Avant le lever du jour, Dounia se réveille et ne voit pas Na-ri à ses côtés. Inquiète elle se lève, va dans le séjour et n’a que le temps de la voir se faufiler dehors en manteau. Elle s’habille en vitesse, sort de la maison, regarde des deux côtés de la rue mais Na-ri n’est déjà plus là. Elle fait quelques pas jusqu’au croisement et l’aperçoit, déjà loin, qui descend la rue menant à la station de métro. Elle s’élance à sa suite.

D’un pas de course léger, Na-ri arrive au bout de la rue puis traverse directement l’avenue en sautant par-dessus la rambarde de sécurité. Arrivée sur l’autre trottoir, elle marche d’un pas rapide. Son visage montre de la détermination. Soudain elle entend Dounia l’appeler derrière.

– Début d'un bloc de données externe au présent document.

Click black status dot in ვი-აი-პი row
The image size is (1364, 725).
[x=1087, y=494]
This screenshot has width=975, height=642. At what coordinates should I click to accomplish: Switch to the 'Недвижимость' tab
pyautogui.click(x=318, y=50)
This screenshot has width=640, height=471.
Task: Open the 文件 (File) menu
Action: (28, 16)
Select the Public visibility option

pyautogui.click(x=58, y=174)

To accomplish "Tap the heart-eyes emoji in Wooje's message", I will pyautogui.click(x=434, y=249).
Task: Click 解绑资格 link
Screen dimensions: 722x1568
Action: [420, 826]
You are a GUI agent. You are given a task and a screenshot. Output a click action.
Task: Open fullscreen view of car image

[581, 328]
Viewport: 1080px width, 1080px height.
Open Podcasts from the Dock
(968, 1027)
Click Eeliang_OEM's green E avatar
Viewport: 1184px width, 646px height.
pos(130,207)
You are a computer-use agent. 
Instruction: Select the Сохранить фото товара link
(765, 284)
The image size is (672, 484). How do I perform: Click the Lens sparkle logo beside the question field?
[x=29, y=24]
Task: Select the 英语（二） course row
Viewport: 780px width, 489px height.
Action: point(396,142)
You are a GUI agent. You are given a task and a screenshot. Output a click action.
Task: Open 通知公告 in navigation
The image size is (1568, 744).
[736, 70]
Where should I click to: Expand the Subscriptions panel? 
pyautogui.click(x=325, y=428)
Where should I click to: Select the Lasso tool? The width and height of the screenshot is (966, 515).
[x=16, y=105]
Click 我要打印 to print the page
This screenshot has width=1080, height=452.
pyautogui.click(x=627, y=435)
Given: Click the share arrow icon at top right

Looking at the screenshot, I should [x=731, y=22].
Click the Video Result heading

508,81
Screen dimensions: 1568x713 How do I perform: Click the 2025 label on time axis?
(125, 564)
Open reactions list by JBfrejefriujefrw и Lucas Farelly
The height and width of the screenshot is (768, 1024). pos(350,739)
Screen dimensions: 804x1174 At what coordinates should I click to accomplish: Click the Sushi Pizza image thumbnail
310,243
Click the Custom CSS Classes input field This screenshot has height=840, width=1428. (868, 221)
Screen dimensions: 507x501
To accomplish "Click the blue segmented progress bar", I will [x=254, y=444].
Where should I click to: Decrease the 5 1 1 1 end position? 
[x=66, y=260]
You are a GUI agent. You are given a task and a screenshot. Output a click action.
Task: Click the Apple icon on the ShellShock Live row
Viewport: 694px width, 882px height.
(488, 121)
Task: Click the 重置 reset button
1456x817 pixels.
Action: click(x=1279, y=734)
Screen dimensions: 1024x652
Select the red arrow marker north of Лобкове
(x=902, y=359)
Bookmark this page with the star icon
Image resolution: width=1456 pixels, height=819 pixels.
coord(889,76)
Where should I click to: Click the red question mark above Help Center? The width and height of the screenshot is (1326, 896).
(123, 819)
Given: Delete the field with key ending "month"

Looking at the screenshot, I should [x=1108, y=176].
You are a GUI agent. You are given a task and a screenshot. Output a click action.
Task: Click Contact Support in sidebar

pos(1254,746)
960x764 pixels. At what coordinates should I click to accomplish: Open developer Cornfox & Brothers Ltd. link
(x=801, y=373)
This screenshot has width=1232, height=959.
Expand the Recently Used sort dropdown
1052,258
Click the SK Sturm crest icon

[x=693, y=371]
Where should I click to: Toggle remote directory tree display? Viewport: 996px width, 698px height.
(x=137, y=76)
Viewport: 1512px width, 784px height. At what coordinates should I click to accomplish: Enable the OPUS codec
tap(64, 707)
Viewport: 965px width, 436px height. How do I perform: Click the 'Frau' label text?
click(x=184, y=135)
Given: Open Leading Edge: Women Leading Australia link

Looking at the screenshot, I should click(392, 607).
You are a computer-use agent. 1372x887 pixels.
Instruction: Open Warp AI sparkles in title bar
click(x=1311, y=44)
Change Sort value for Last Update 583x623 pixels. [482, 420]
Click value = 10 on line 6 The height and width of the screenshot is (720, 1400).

Elle se retourne, la voit de l’autre côté de l’avenue, lui fait signe de s’en aller d’un air contrarié et part en sprint.

Assise sur une moto dans le parking d’une station-service, Hee-jung embrasse son copain surnommé par tous « 근육 씨 » (Mister Muscle, 26 ans) ou bien « 미음, 미음 » (MM). Voyant Na-ri s’engouffrer en courant dans le parking de bus lui faisant face de l’autre côté de l’avenue, elle le repousse, intriguée, puis sourit en la voyant se diriger vers le grillage séparant le parking du réseau de chemin de fer.

— 그녀는 … (Elle va s'amuser... Elle n’a pas changé.)

Hee-jung retourne à son occupation puis repousse de nouveau sans ménagements MM en voyant Dounia s’engager à son tour en courant dans le parking puis s’arrêter à une vingtaine mètres de Na-ri qui semble l’attendre.

— Na-ri !

Dounia ne sait que penser du comportement de son amie qui lui fait un sourire avant de lui dire fermement :

— ‘’Attends ! Là !’’

Puis Na-ri se grimpe prestement le grillage, dégringole le talus et s’élance au travers du réseau de multiples rails entremêlés.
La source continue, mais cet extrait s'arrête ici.